Pathophysiology of salt-sensitive hypertension: a new scope of an old problem.

It has been recognized for many years that salt intake is one of the main environmental factors responsible for the development of hypertension. More than 30 years ago, Guyton and co-workers postulated a relationship between blood pressure and natriuresis which maintains sodium balance and extracellular volume; thus an impaired ability of the kidney to excrete sodium requires an increase in blood pressure to increase natriuresis and correct the sodium balance, resulting in hypertension. Currently, the mechanisms responsible for the alterations mentioned above remain under investigation.

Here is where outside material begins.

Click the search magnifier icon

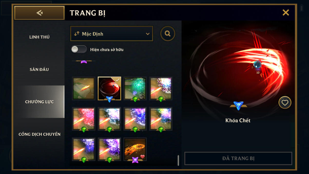pyautogui.click(x=168, y=33)
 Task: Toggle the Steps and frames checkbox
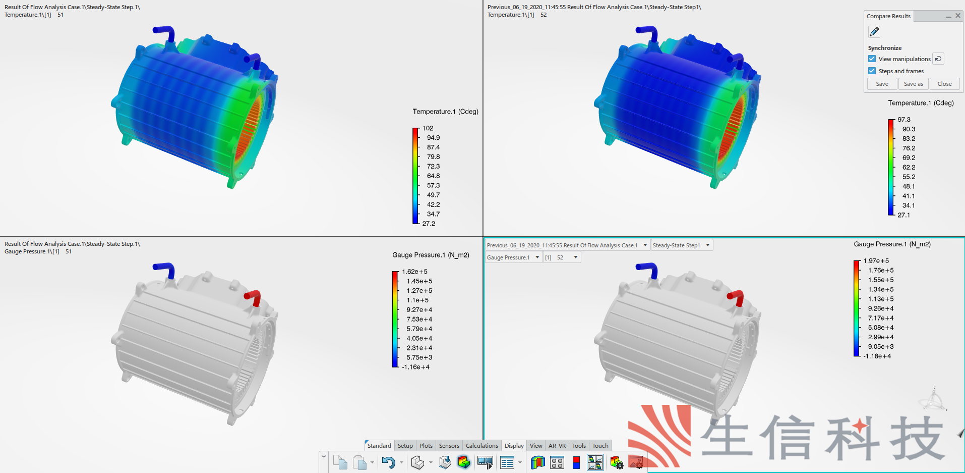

Among them, microvascular and tubulointerstitial injury induce salt retention and development of salt-sensitive hypertension that appears to be mediated in part by lymphocytes and macrophages infiltrating the tubulointerstitium that produce angiotensin II and stimulate oxidative stress. In the post-angiotensin salt-sensitive hypertension model, angiotensin levels are elevated despite systemic angiotensin II levels being suppressed, and the local angiotensin II levels correlate with the presence of intrarenal inflammation and cortical vasoconstriction. Under these conditions, blockade of the angiotensin II AT1 receptors ameliorate cortical vasoconstriction. Thus, the renal angiotensin system in association with interstitial immune infiltrating cells may play a pivotal role in the development and maintenance of salt-sensitive hypertension.